*** SOURCE MATERIAL
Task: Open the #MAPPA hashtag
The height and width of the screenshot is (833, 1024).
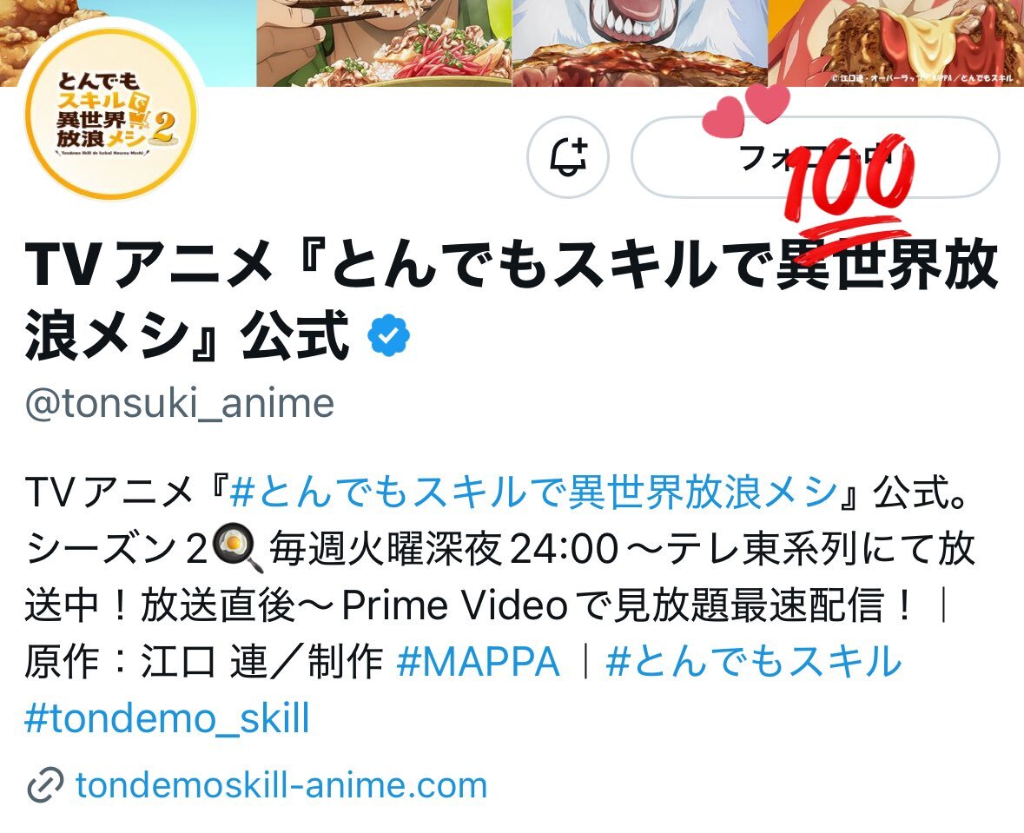Action: (x=478, y=661)
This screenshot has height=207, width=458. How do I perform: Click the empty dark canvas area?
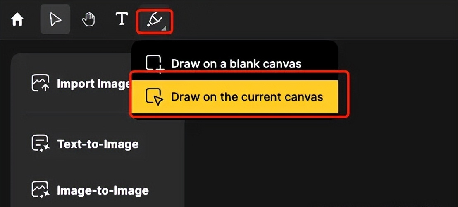point(322,166)
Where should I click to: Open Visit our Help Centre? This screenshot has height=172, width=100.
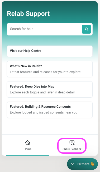point(50,51)
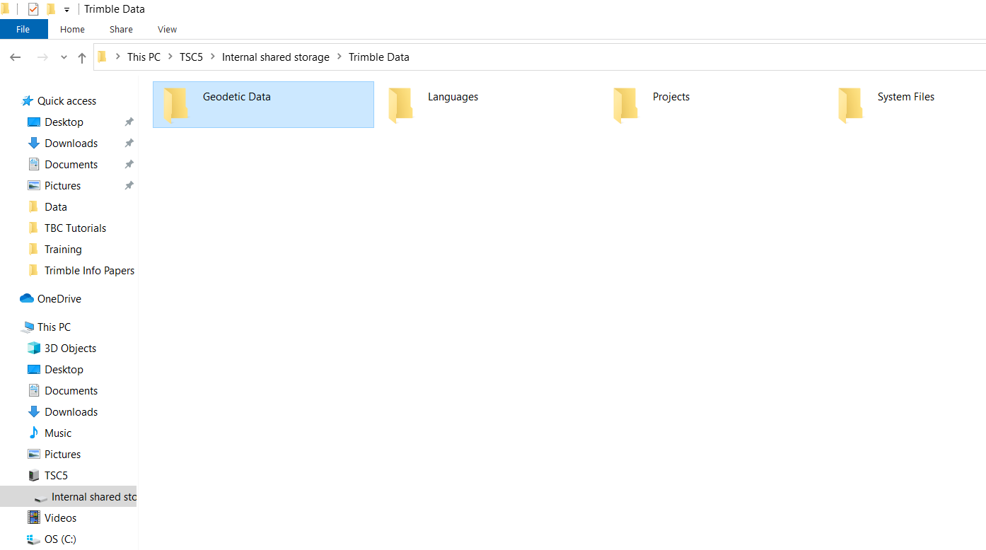The width and height of the screenshot is (986, 550).
Task: Open the Geodetic Data folder icon
Action: point(175,105)
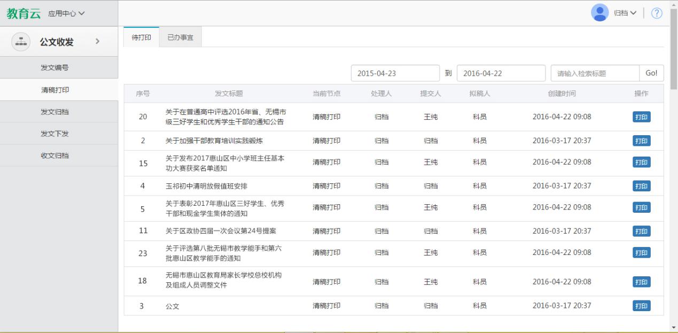This screenshot has height=333, width=678.
Task: Open 发文编号 in the sidebar
Action: (54, 67)
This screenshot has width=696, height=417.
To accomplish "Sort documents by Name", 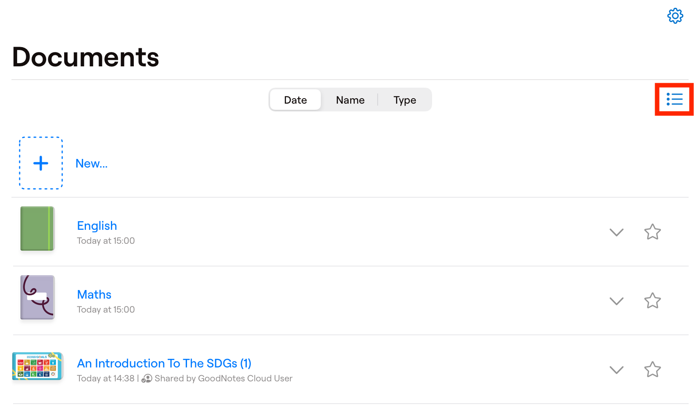I will point(350,100).

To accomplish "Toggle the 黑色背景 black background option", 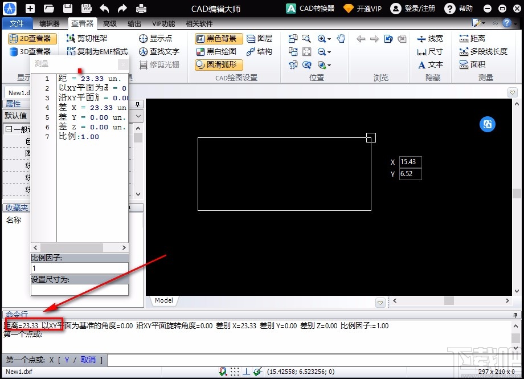I will pos(218,38).
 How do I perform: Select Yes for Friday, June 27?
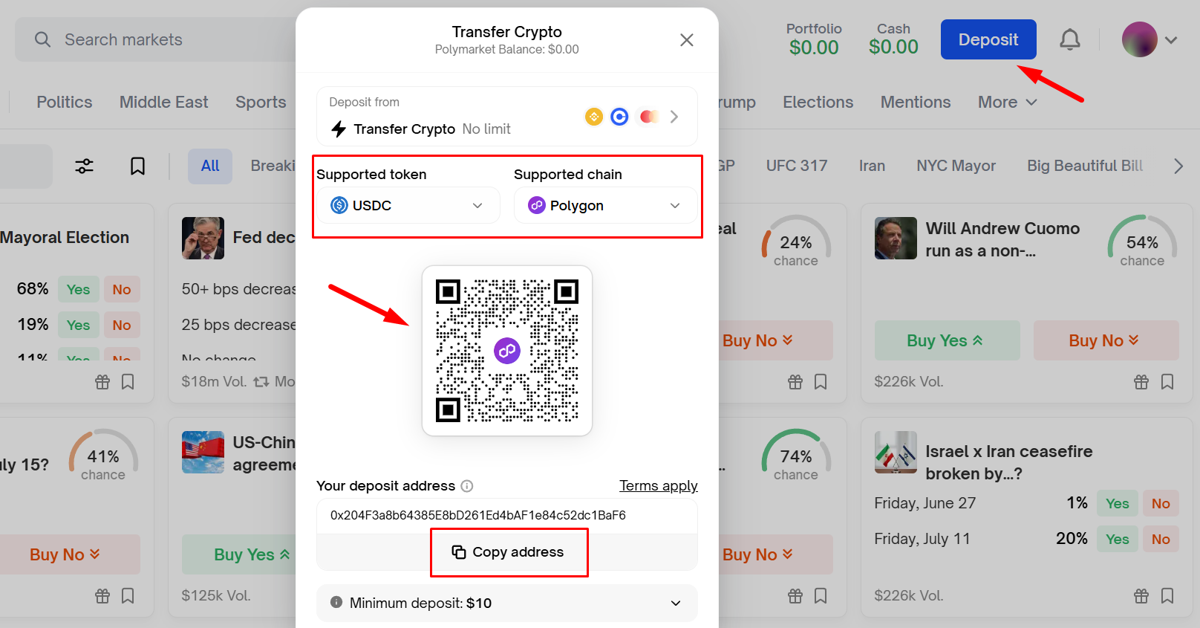pos(1118,504)
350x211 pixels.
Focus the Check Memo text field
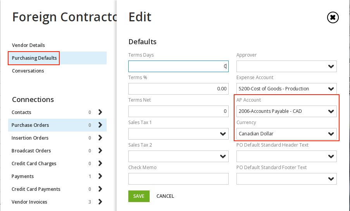[178, 179]
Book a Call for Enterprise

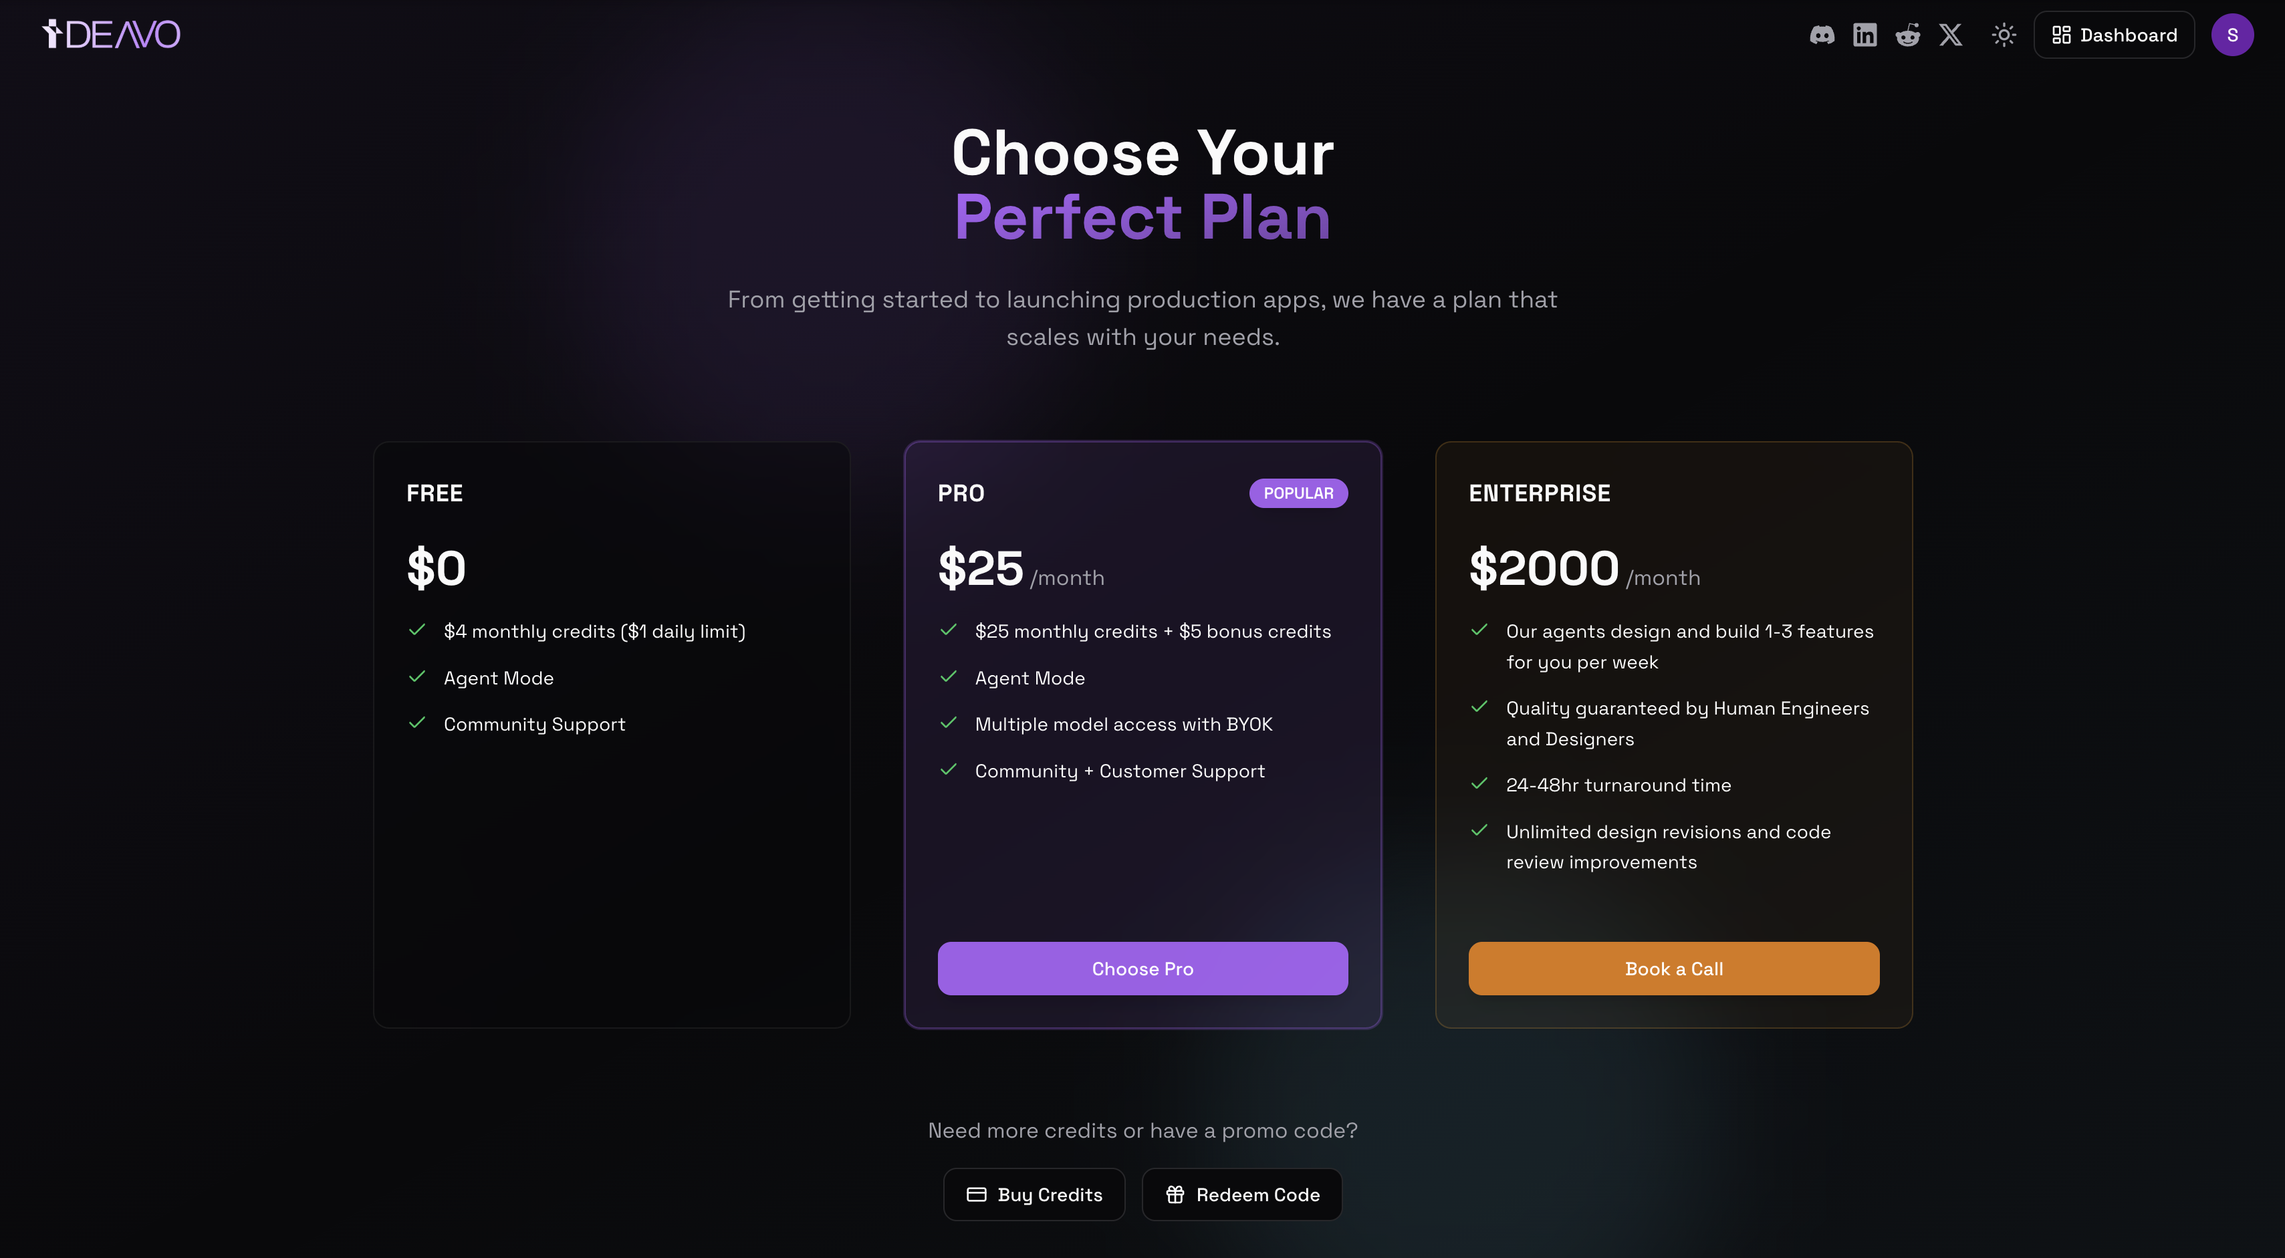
******
WORK REQUEST:
Nothing but the lines from the one containing "How do I perform: Select" through the end of the listing should be printed, each exactly as it appears and without pictures.

YOUR RESPONSE:
 How do I perform: Select Yes for Friday, June 27?
pos(1118,504)
350x211 pixels.
Focus the Check Memo text field
[178, 179]
Book a Call for Enterprise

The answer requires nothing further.